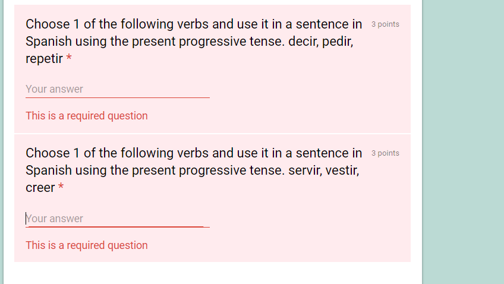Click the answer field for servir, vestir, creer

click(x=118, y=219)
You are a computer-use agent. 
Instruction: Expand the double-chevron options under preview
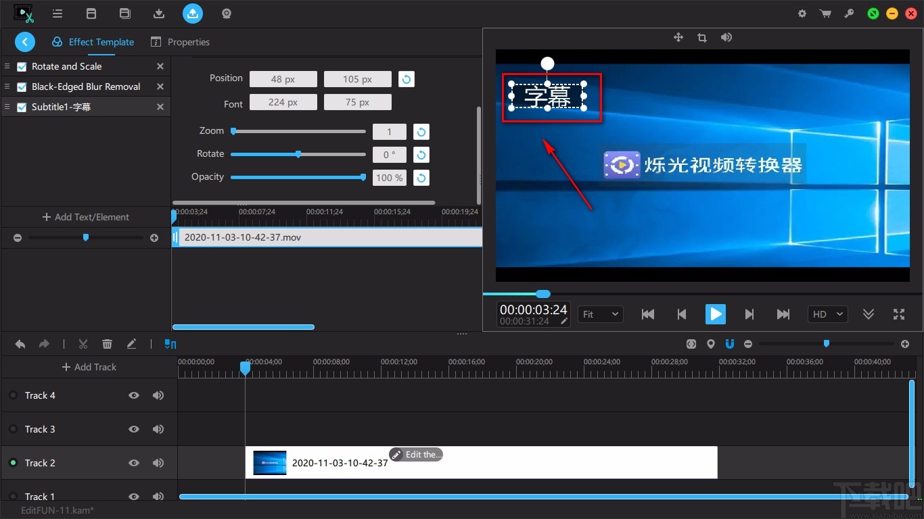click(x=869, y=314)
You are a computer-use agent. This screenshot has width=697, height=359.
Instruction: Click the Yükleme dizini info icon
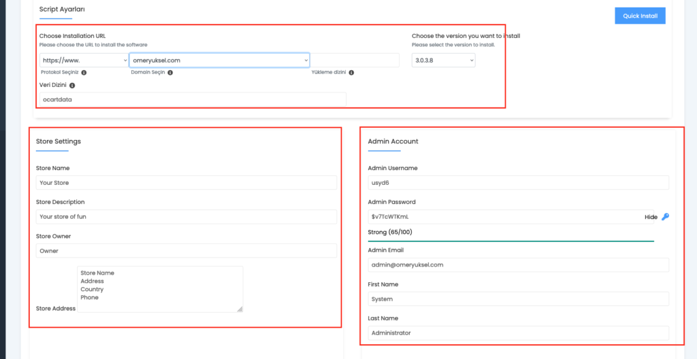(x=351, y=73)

==

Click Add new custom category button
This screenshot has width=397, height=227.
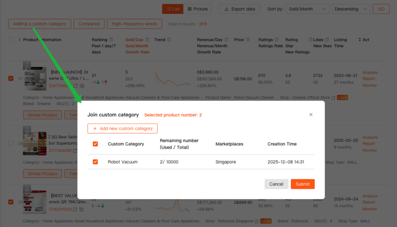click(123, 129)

--

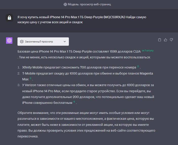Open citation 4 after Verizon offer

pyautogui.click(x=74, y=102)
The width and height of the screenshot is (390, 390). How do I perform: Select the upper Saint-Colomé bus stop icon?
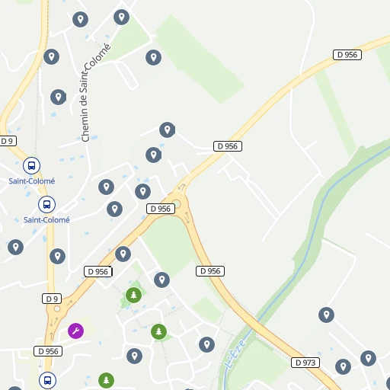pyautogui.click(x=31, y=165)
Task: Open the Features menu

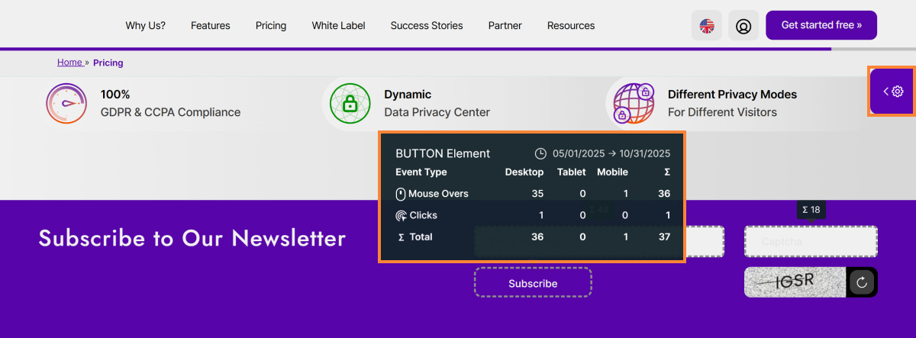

### Exercise prompt
Extract the stretch of records from the line that contains "The width and" through the line that contains "Task: Open the Features menu", copying each line exactly. Leave the pictures out.

### Result
The width and height of the screenshot is (390, 390). How do I perform: Select the upper Saint-Colomé bus stop icon?
pyautogui.click(x=31, y=165)
Task: Open the Features menu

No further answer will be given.